Challinor et al. (2016). Nature Climate Change 6(10):6954-958 doi:10.1038/nclimate3061

Trnka et al. (2014). Nature Climate Change 4(7):637–43. doi:10.1038/nclimate2242

See Also

Other temperature functions: ETo(), GDD(), temperature()

Examples

# the default method
set.seed(78)
tmax <- runif(50, 37, 47)
set.seed(79)
tmin <- runif(50, 31, 34)

crop_sensitive(tmax, tmin)

###############################################

# the array method
data("temp_dat", package = "climatrends")

# use the default thresholds
crop_sensitive(temp_dat,
               day.one = "2013-10-27",
               last.day = "2013-11-04")

# or change the thresholds based on the crop physiology
crop_sensitive(temp_dat,
               day.one = "2013-10-27",
               last.day = "2013-11-04",
               hts_mean.threshold = c(24),
               hts_max.threshold = c(31, 33))

Cumulative sum of dry days

Description

Returns a vector with the cumulative sum of the maximum length of dry spell (MLDS)

Usage

cumdrought(x)

Arguments

x

a numeric vector

Value

a vector with the cumulative sum of MLDS

Examples

rain <- c(0,0.2,0.4,0.1,0.4,5.1,1.5,1.6,0.1,0,7,6,4,6,0.1,1.2,0.5,0)

cumdrought(rain)

Cumulative sum of rainfall days

Description

Returns a vector with the cumulative sum of the maximum length of wet spell (MLWS)

Usage

cumrain(x)

Arguments

x

a numeric vector

Value

a vector with the cumulative sum of MLWS

Examples

# Example 1

rain <- c(0,0.2,1.4,6.1,1.4,5.1,1.5,1.6,0.1,0,7,6,4,6,1.1,1.2,1.5,0)

cumrain(rain)

# should return this vector
# raincum <- c(0,0,1,2,3,4,5,6,6,6,6,6,6,6,6,6,7,7)

# Example 2

rain2 <- c(1,0,1,1,0,0,1,1,1,0,0,1,1)

cumrain(rain2)

# should return this 
# raincum2 <- c(1,1,1,2,2,2,2,2,3,3,3,3,3)

Reference evapotranspiration

Description

Reference evapotranspiration using the Blaney-Criddle method. This is general theoretical method used when no measured data on pan evaporation is available locally.

Usage

ETo(object, ..., Kc = 1)

## Default S3 method:
ETo(object, tmin, ..., Kc = 1, lat = NULL, month = NULL)

## S3 method for class 'data.frame'
ETo(object, day.one, ..., Kc = 1)

## S3 method for class 'array'
ETo(object, day.one, ..., Kc = 1, lat = NULL, p = 0.27)

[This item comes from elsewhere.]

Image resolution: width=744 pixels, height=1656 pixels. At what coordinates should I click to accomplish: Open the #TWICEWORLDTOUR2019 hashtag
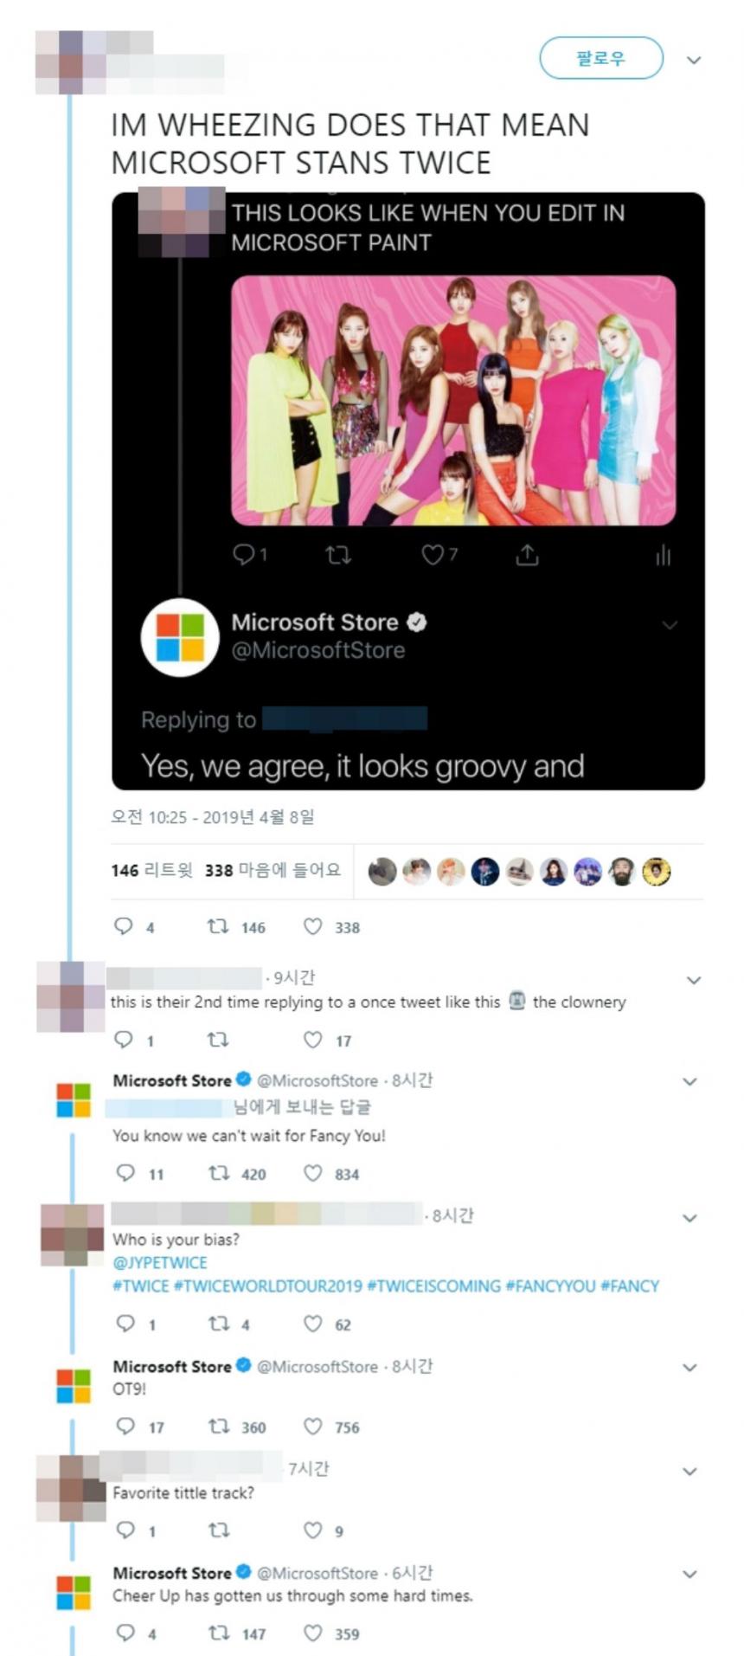tap(268, 1286)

## S3 method for class 'sf'
ETo(object, day.one, ..., Kc = 1, as.sf = TRUE)

Arguments

object

a numeric vector with the maximum temperature, or a data.frame with geographical coordinates (lonlat), or an object of class sf with geometry 'POINT' or 'POLYGON', or an array with two dimensions containing the maximum and minimum temperature, in that order. See details

...

additional arguments passed to methods. See details

Kc

a numeric value for the crop factor for water requirement

tmin

a numeric vector with the minimum temperature

lat

a vector for the latitude (in Decimal degrees), used to compute mean daily percentage of annual daytime hours based on the latitude and month. This is extracted automatically in the sf method. See details

month

an integer for the reference month of daylight percentage

day.one

a vector of class Date or any other object that can be coerced to Date (e.g. integer, character YYYY-MM-DD) for the starting day to capture the climate data

p

optional if lat is given, a numeric for the mean daily percentage of annual daytime hours (p = 0.27 by default)

as.sf

logical, to return an object of class 'sf'

Details

When lat is provided, it is combined with the month provided in day.one to call for the system data daylight to find the correct value for p which represents the daily percentage of daytime hours in the given month and latitude. Otherwise p is set to 0.27 as default.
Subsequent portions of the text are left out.